Task item:
What is needed is an exact copy of the lines in the listing below, from the one with "Open Android recent apps button" up to and including the one with "The height and width of the screenshot is (463, 769).", with no other lines.

-- Record set follows --

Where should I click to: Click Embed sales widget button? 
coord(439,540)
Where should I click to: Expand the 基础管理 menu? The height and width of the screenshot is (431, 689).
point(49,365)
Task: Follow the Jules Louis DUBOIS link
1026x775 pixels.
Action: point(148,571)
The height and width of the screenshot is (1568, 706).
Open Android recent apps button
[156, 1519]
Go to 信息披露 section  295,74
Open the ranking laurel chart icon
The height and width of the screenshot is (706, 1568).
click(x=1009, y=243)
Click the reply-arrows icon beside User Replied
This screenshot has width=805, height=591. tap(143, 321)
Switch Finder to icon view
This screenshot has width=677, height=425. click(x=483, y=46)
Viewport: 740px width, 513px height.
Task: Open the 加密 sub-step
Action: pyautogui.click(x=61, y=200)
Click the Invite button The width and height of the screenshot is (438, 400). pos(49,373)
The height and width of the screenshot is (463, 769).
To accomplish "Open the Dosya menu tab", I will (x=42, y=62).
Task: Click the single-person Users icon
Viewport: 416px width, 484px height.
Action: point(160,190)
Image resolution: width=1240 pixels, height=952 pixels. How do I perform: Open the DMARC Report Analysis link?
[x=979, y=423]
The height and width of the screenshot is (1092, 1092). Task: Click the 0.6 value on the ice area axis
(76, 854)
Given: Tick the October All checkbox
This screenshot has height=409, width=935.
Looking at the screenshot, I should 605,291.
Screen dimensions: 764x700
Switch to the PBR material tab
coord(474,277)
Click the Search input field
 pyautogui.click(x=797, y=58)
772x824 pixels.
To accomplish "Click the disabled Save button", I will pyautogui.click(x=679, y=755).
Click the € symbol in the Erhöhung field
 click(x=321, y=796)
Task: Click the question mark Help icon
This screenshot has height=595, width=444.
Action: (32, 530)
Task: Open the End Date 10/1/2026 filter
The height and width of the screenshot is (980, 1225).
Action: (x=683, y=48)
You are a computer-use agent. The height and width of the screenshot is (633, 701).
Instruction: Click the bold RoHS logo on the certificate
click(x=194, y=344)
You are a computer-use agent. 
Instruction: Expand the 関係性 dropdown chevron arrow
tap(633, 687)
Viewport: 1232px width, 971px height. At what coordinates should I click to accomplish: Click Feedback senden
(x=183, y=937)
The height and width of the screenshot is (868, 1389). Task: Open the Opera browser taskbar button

-- Record set concluded --

Exercise solution:
Open Android recent apps button
[156, 1519]
Go to 信息披露 section  295,74
Open the ranking laurel chart icon
The height and width of the screenshot is (706, 1568).
click(x=1009, y=243)
Click the reply-arrows icon beside User Replied
This screenshot has width=805, height=591. tap(143, 321)
Switch Finder to icon view
This screenshot has width=677, height=425. click(x=483, y=46)
Viewport: 740px width, 513px height.
Task: Open the 加密 sub-step
Action: pyautogui.click(x=61, y=200)
Click the Invite button The width and height of the screenshot is (438, 400). pos(49,373)
The height and width of the screenshot is (463, 769).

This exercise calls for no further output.